For Creamy Turmeric Dressing:

  • 7 ounces full-fat Greek yogurt
  • 2 tablespoons tahini
  • Juice of 1 large lemon
  • 1 garlic clove minced
  • 1 teaspoon dried turmeric or 1 tablespoon freshly grated turmeric
  • ¼ teaspoon sea salt
  • ¼ teaspoon freshly ground black pepper
  • Pinch cayenne

Instructions

  • Preheat oven to 425°F. Line a rimmed baking sheet with parchment paper.
  • Arrange the vegetables and tempeh (or other protein of choice) on the baking sheet. Drizzle evenly with the oil and season well with sea salt and pepper.
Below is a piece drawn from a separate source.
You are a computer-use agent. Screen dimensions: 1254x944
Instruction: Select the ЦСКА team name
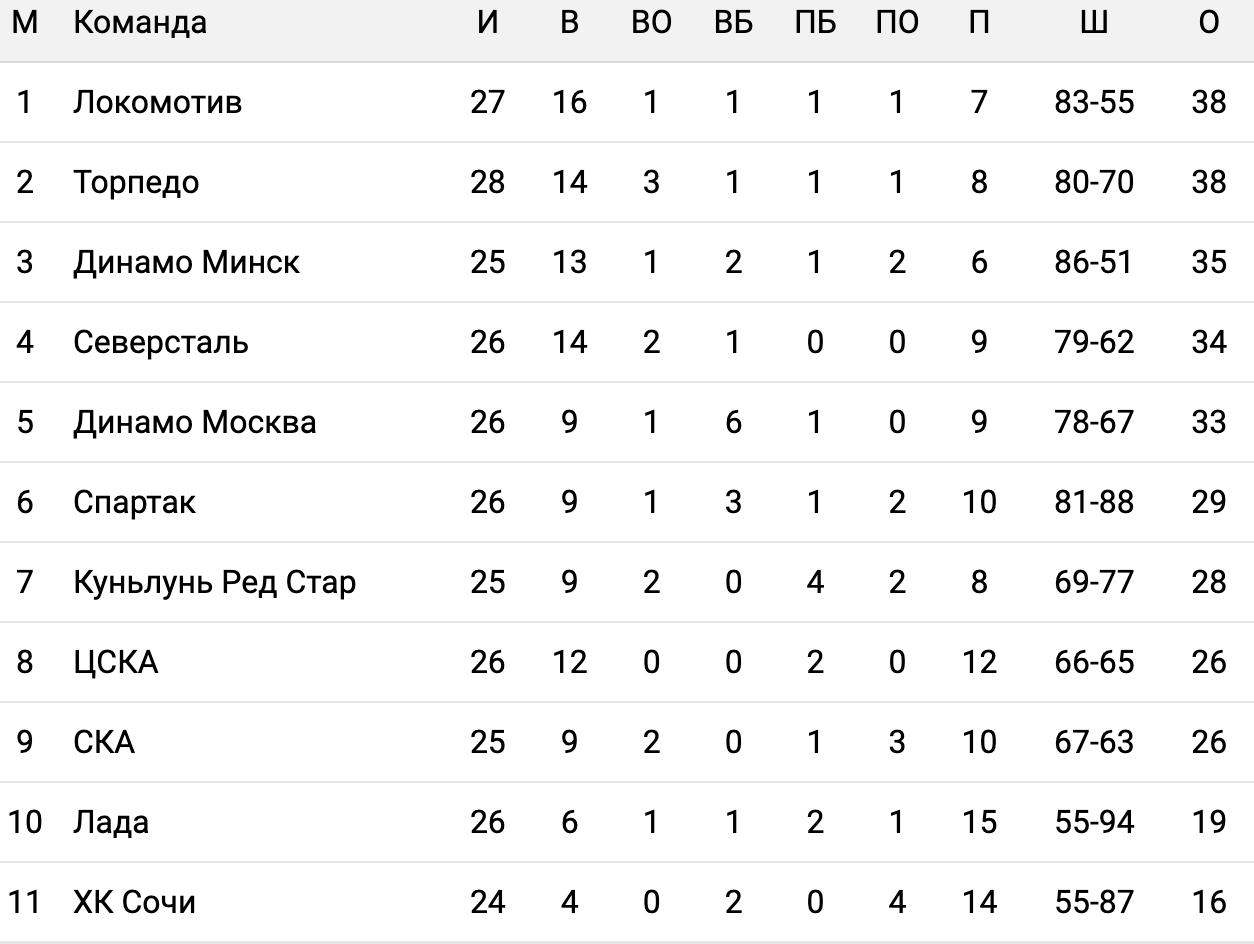(115, 662)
Place in oven and roast for 18-20 minutes, or until veggies are tender and just beginning to brown. (Note that if your asparagus is very thin, you'll want to add it to the pan halfway through the cooking time so it doesn't overcook.)
  • Meanwhile, prepare the Creamy Turmeric Dressing. Stir together all of the ingredients. Taste and add more salt or pepper, to taste. Set aside.
  • To serve, place ½ cup of sorghum and 1 cup of spinach into two shallow serving bowls. Divide the veggies and tempeh between the bowls. Spoon a big dollop of the Creamy Turmeric Dressing on top and serve immediately.
  • Yield: 2 large servings

Notes

Substitute tempeh with chicken, chickpeas (add to sheet pan during last 5-7 minutes of roasting), fish, or tofu.